From the line with "Task: Open the Search view in activity bar" to the line with "(x=583, y=143)", rewrite the material below with the requests kept unchanged and every answer coordinate scaled by 0.6, rounded to a whole number with halves going up. Leave out the pictures and include nothing beyond these lines.

Entries on target coordinates:
○ ○ ○ ○ ○

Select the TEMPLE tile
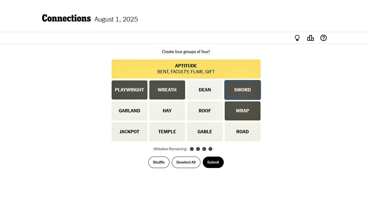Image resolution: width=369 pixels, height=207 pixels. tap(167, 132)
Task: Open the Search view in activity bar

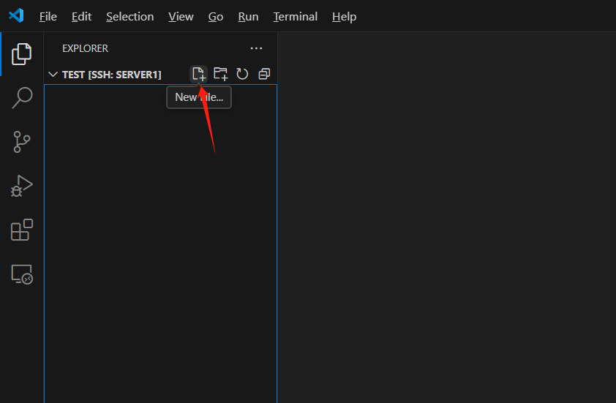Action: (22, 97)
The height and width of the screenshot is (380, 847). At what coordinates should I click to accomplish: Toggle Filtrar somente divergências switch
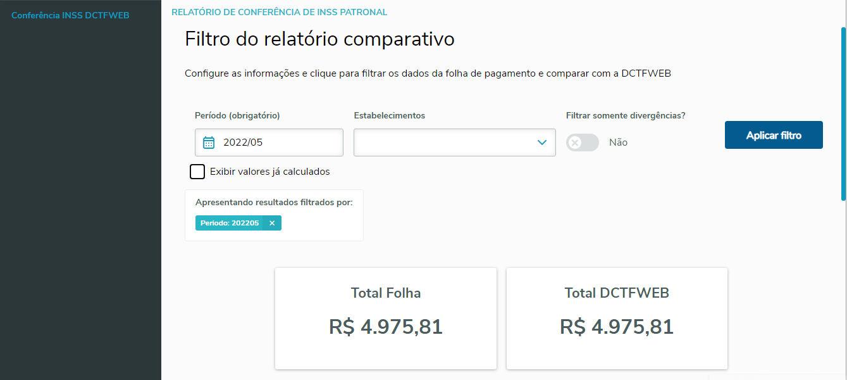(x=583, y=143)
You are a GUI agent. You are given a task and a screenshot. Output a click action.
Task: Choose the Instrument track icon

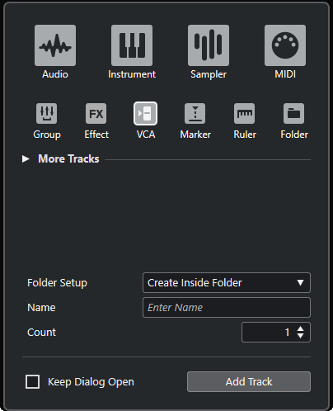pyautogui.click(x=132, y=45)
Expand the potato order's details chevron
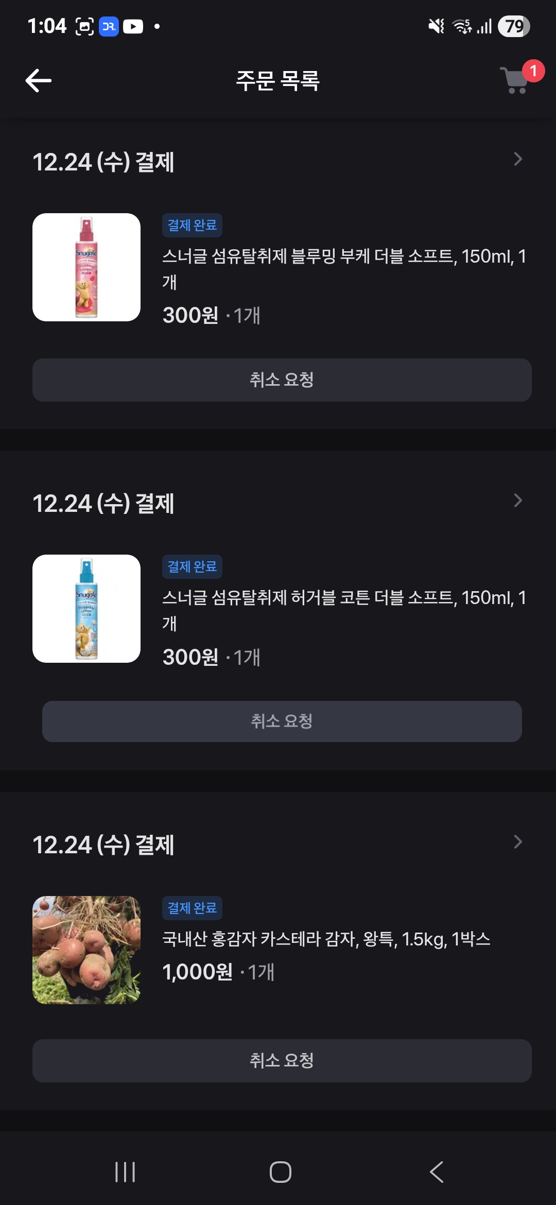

○ ○ ○ ○ ○

**Written answer**
Task: Open the Search view in activity bar

Action: (13, 58)
The height and width of the screenshot is (380, 847). At what coordinates should I click to accomplish: Toggle Filtrar somente divergências switch
(x=350, y=86)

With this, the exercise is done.